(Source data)
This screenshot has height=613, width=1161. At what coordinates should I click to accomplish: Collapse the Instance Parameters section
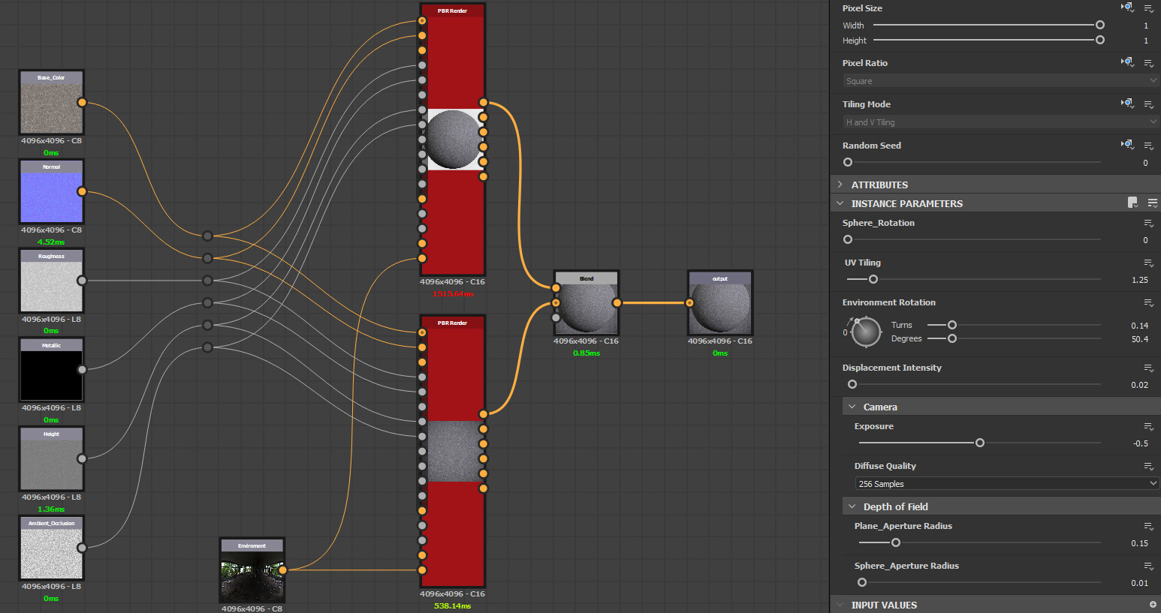click(840, 203)
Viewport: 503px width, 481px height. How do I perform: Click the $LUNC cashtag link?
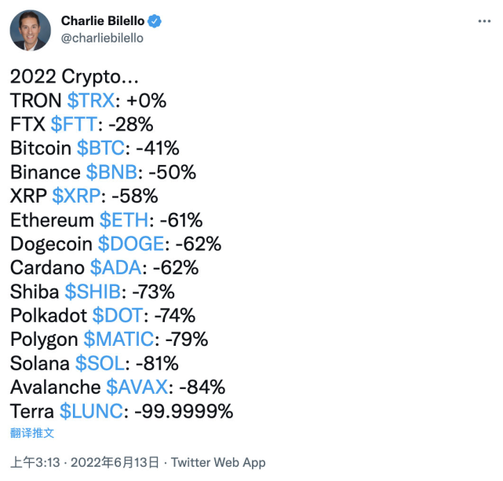tap(91, 410)
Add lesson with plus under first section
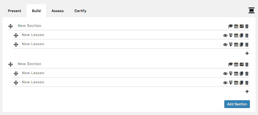258x115 pixels. click(247, 53)
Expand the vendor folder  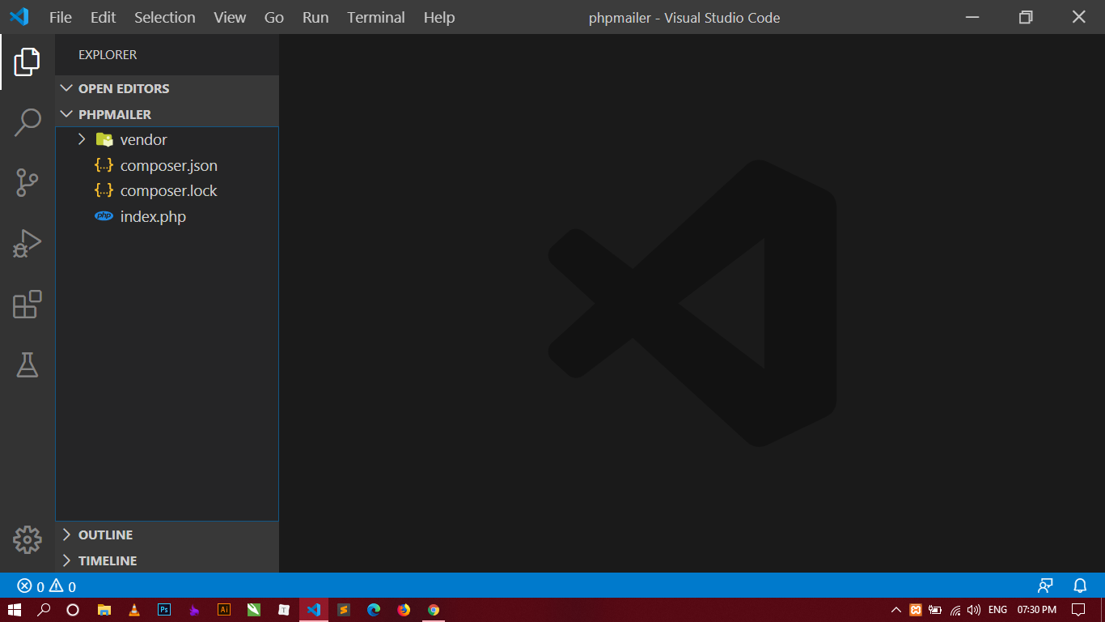tap(143, 140)
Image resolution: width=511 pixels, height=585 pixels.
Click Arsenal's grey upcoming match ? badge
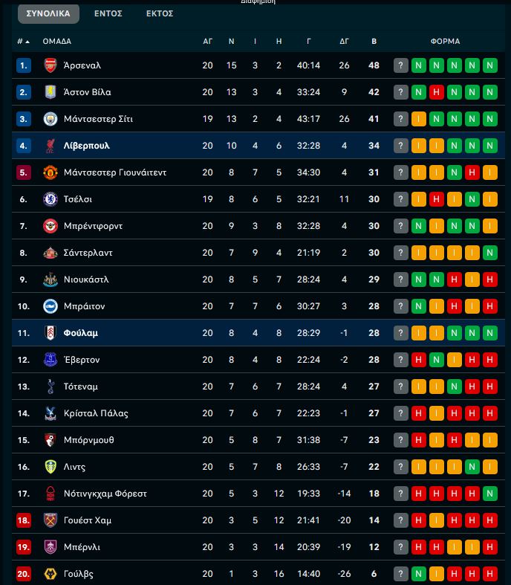click(401, 65)
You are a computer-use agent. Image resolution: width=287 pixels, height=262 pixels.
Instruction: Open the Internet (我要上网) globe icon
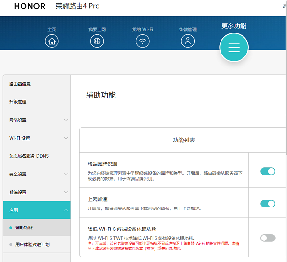pos(97,41)
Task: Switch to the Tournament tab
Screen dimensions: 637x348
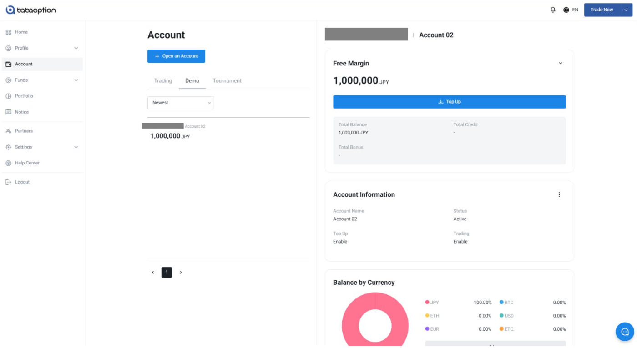Action: [227, 81]
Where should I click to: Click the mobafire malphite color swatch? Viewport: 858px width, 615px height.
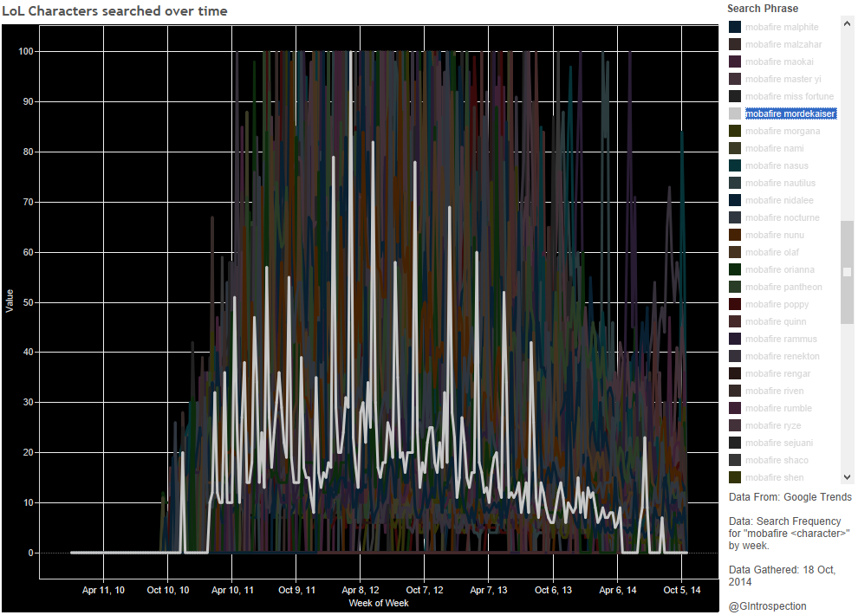point(735,27)
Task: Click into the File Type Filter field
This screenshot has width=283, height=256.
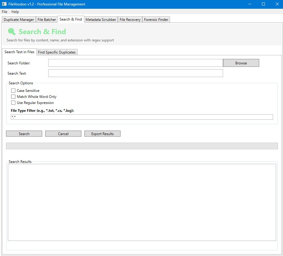Action: point(142,117)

> [TASK PROMPT] Go through the data above line by line, count those that contain the string "resolution", and reply with the count only.

> [COMPLETED TASK] 2